■ Directive ■
Scale the items below from the line with "Screen dimensions: 700x441" to the line with "Click the Manage", both included. Copy every line with its request, multiply each coordinate in the answers by 2.35, round to whole numbers with halves going up, and give only those lines without the pictures.

## Start Task material

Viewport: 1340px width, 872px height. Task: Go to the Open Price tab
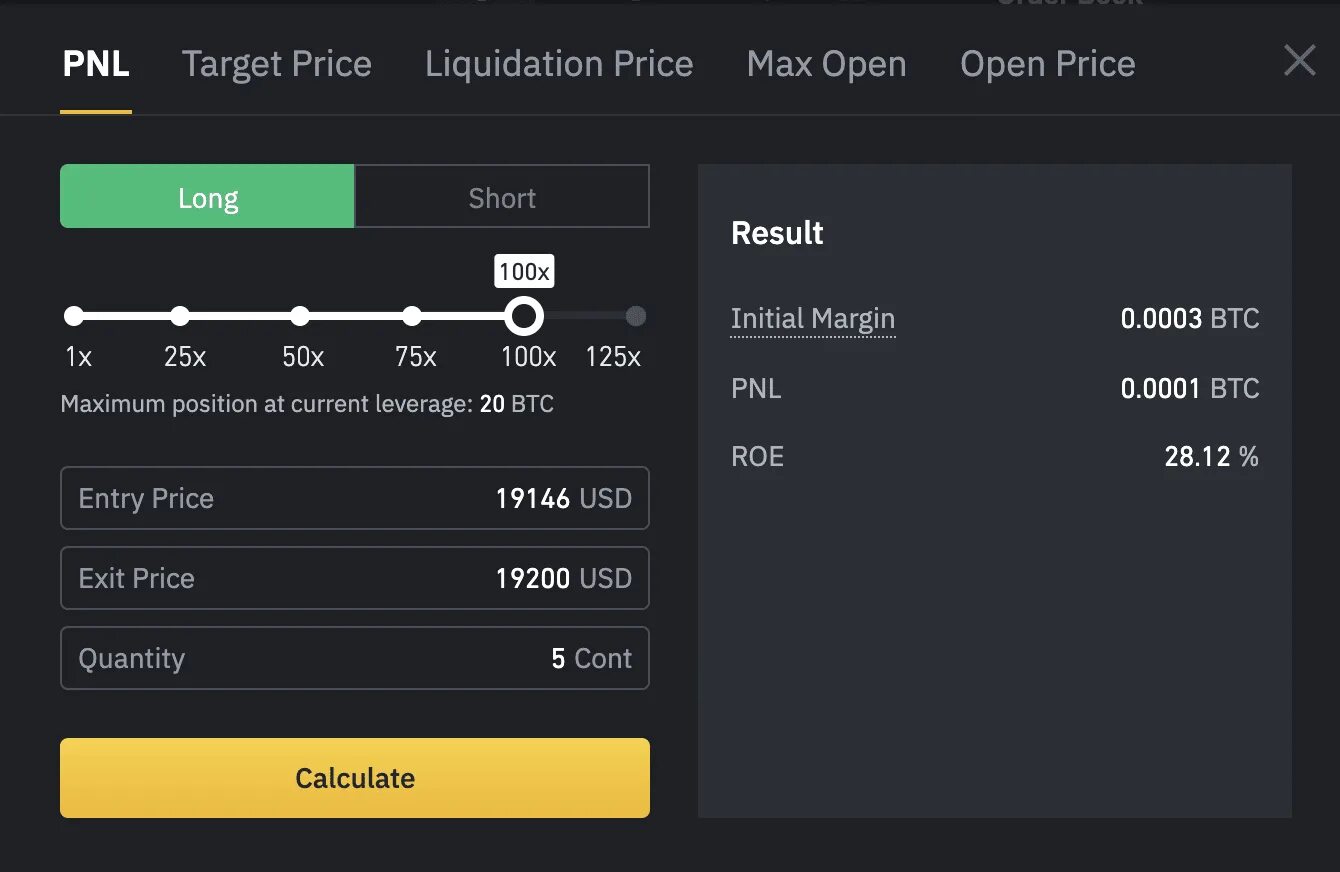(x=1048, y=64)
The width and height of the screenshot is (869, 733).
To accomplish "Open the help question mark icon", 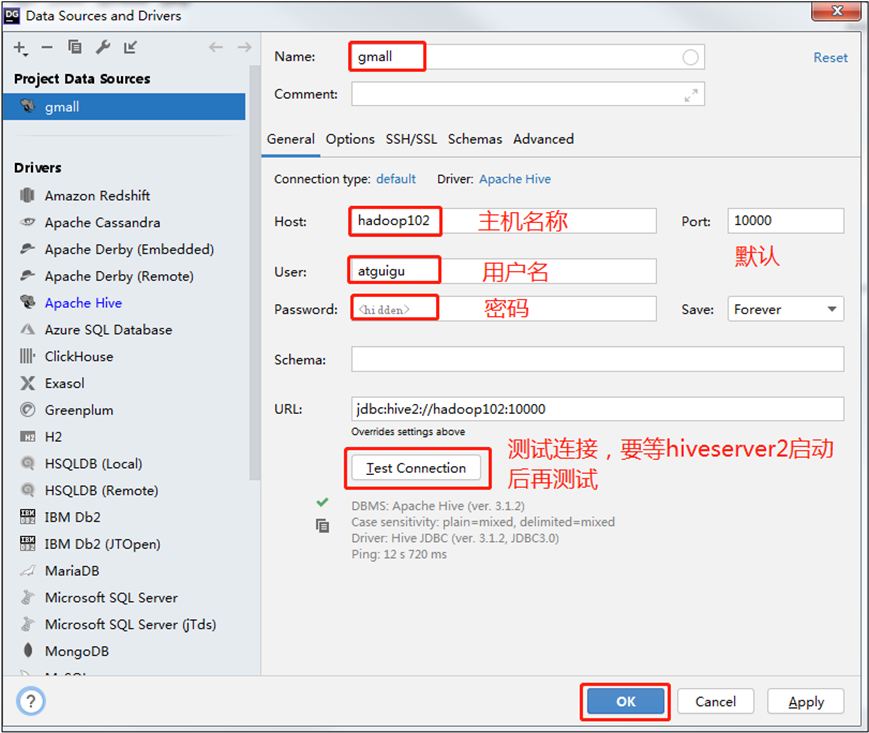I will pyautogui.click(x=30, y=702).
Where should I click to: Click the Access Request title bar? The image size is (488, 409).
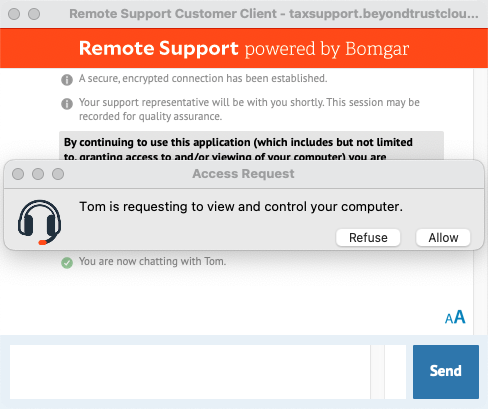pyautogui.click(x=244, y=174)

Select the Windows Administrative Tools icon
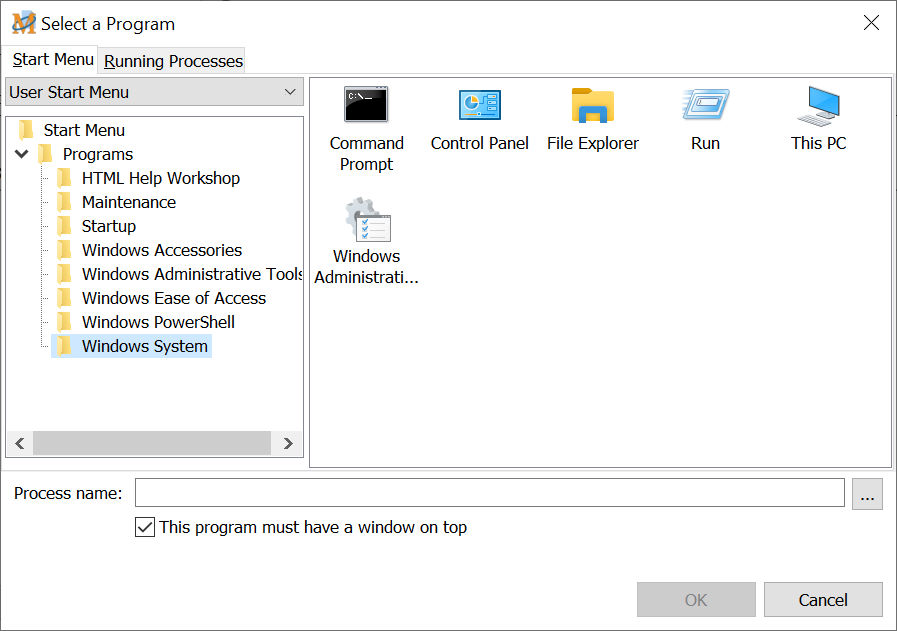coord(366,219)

## End Task material
## Start Task material

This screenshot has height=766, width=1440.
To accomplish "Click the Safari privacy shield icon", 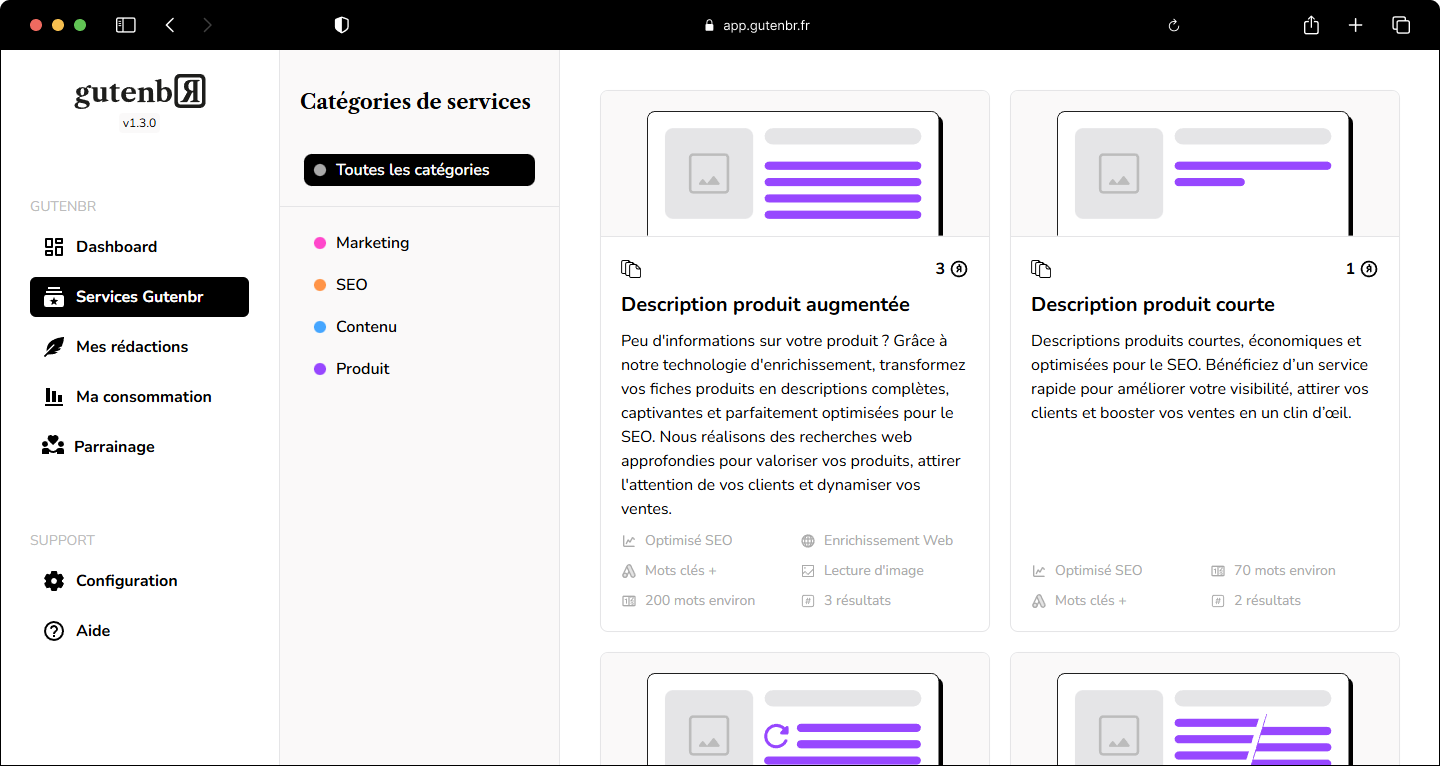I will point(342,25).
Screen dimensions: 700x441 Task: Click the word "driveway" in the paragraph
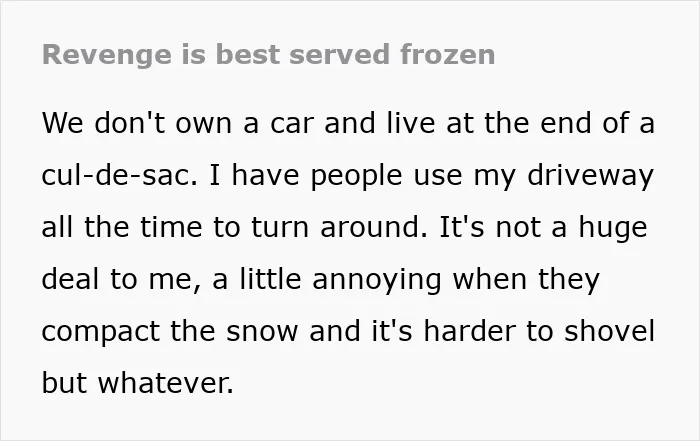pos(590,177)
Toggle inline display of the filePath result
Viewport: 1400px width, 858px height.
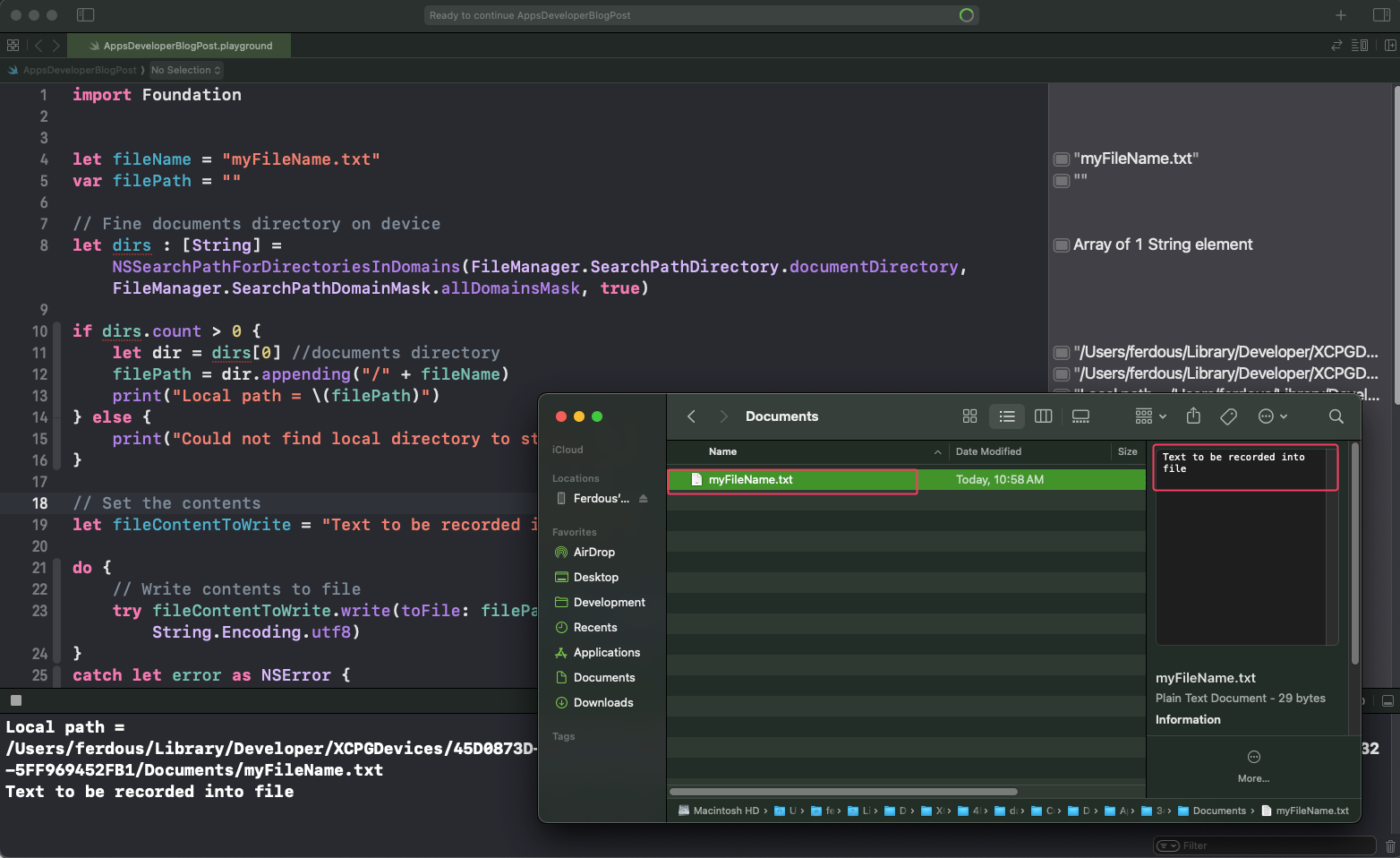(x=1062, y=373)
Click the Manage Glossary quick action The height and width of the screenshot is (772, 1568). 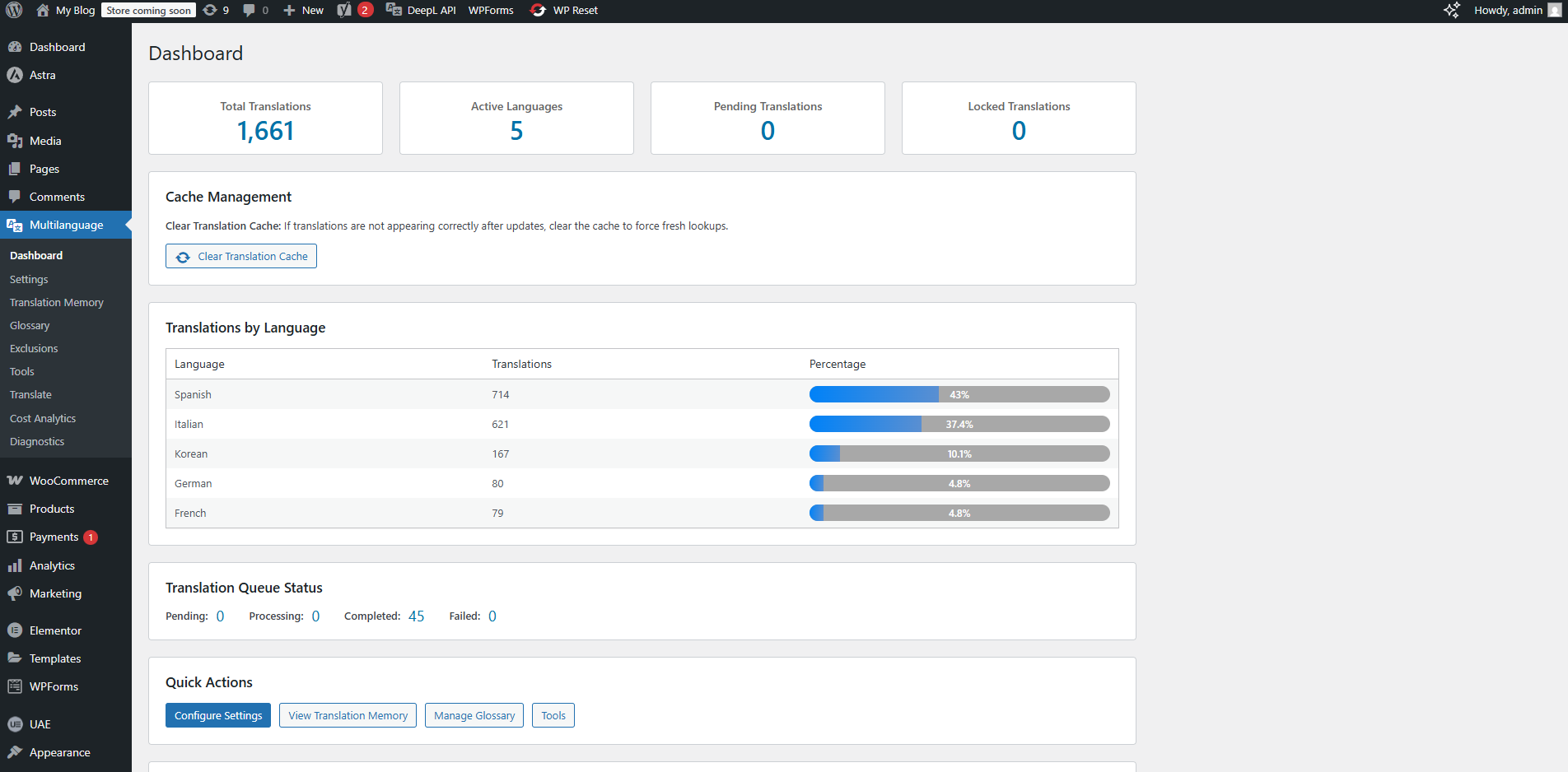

## End Task material

■ Exercise solution ■
Screen dimensions: 700x441 Task: Click the word "driveway" in the paragraph
pos(1387,416)
Toggle inline display of the filePath result
Viewport: 1400px width, 858px height.
(x=2496, y=877)
Click the Manage Glossary quick action The height and width of the screenshot is (772, 1568). 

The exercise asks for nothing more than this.